Riker's Mailbox

Tuesday, February 24, 2009

BLASPHEMY - EDICT

A moderate Christian named Lyn posted a comment on a blog post at irrelgion.org earlier today, and the reply I gave deserves a space at Prose Justice, so I'm reproducing it here.  The original post features a youtube clip of President Obama being particularly level-headed* regarding the role of religious thinking in public policy.  It's worth a quick view.

So, without further ado:

Lyn Says:

I have a question, why do athiest need to form groups and organizations just so they can say they don’t believe in something? If in your opinion God doesn’t exist, then why this site? Why spend so much time fighting something you don’t believe in? Why fight a God and his followers if he is nothing more than a figment of believers imaginations? I know if I don’t believe in something I am not going to waste time fighting it. I myself believe in God and I saw on this site a little sketch about the earth being only 6,000 years old and we all know that can not be true. There is nothing in the Bible that confirms that. In fact it reveals quite the opposite in Genesis. But people, epecially ‘Bible Beating’ Christians never take the time to see what is actually being said and they also fail to understand that the Bible was translated from greek to english. This means that the meanings they have for word and phrases are different. For example, in the greek ’serpent’ meant ‘Shining One’ not snake as it means in english. Who is referred to in the Bible as the ‘Shining One’, Satan. Another thing that I saw was a comment on the Sabbath Day. The Sabbath day can be any day of the week. I usually take mine on a Friday because I am free all day, no school or work for me. When people continually work everyday, all day they become shell of human beings. No one can function correctly unless they take a break. People will actually work themselves to death. They sentence themselves to death, just like drug addicts, alcoholics, etc. Is God doing this or are people doing it to themselves? I tend to go with the latter. As far as the war that is going on in the middle east, that itself can be traced back to the Bible. Ishmael and Isaac are still fighting til this day over their fathers land. They are feuding brothers who most likely will never be at peace. Like yourselves I am also irritated with some ‘Christians’. Irritated because they don’t take the time to actually examine the Bible and research it before they shoot their mouths off and say something that is not accurate. Feel free to hit me back with a response.


And my reply:

Lyn, 

As you surmised yourself, we aren't spending any time attacking a deity we don't believe in. 

But when a majority population of Americans behaves as if a deity exists and has prescribed a particular standard of living, their actions and beliefs have a real and significant effect on all of us. That's what we're spending all this effort fighting. When the legal system and social architecture that govern over all of us is subjected to the massive influence of the religiously-minded majority, much of it succumbs and becomes compliant with (or at least tolerant of) religious dogma, and that scares the hell out of us. 

The words attributed to your particular deity have been successfully used to justify atrocious prejudices and to glorify willful ignorance in a time when it is very dangerous to do so. 

This is no longer a world in which a small tribe may only have to worry about a land quarrel against another almost indistinguishable small tribe around the corner. It is instead a world in which one high-ranking government official can make a single decision that ultimately results in the destruction of the entire surface of the planet in a matter of minutes. 

This society won't do well to live according to outdated and rudimentary ethical codes when thousands of years' refinement have given us much more effective and informative tools. We have to live with a level of responsibility, rationality and maturity that no ethical theistic religion can provide.

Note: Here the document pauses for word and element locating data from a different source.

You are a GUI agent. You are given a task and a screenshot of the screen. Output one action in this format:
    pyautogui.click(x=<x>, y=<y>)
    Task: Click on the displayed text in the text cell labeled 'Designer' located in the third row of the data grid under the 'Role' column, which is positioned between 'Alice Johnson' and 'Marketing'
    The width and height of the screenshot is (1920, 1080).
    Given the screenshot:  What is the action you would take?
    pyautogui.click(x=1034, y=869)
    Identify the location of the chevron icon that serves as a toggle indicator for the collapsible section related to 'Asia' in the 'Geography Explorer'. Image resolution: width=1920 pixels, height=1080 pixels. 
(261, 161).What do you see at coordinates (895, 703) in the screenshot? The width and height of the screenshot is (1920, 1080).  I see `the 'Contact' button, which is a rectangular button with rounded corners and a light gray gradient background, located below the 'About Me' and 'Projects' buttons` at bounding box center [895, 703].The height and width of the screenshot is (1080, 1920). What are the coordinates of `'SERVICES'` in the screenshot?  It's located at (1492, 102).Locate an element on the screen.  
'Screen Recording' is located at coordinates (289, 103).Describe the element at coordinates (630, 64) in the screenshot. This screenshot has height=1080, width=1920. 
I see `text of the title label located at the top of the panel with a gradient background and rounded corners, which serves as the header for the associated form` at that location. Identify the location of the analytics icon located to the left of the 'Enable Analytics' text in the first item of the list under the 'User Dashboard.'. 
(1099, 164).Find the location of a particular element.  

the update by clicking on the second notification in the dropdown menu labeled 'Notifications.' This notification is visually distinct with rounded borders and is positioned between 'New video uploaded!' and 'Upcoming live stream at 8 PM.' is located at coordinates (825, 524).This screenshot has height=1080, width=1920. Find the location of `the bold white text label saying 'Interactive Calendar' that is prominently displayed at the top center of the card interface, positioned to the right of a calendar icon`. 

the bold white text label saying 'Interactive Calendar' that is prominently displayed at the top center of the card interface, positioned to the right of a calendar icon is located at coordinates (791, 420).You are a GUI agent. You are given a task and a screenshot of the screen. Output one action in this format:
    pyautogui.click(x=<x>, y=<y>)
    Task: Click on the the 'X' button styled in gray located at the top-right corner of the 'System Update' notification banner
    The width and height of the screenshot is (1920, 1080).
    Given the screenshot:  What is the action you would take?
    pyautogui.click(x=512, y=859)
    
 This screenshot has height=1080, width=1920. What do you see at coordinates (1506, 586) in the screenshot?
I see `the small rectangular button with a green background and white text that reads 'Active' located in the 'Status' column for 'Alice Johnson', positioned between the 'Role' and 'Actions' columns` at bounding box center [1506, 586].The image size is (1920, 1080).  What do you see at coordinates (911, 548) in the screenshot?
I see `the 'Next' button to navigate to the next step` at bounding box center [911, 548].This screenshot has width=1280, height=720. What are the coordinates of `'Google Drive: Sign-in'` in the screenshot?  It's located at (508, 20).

We're fighting for our wellbeing on the personal scale, and for all our lives on a global scale. 

Religion's public influence is an impediment to that goal.

As I reread Lyn's statement, I realize that I just latched onto the first few sentences of it, and that's squarely where I aimed my entire reply.  I think I should go back there and address the remaining content; if anything, I'll have to thank her for her honest inquiry and clearly good-intentioned followup.


* - That's not to say that this level-headedness is atypical of President Obama.  Just atypical of a president.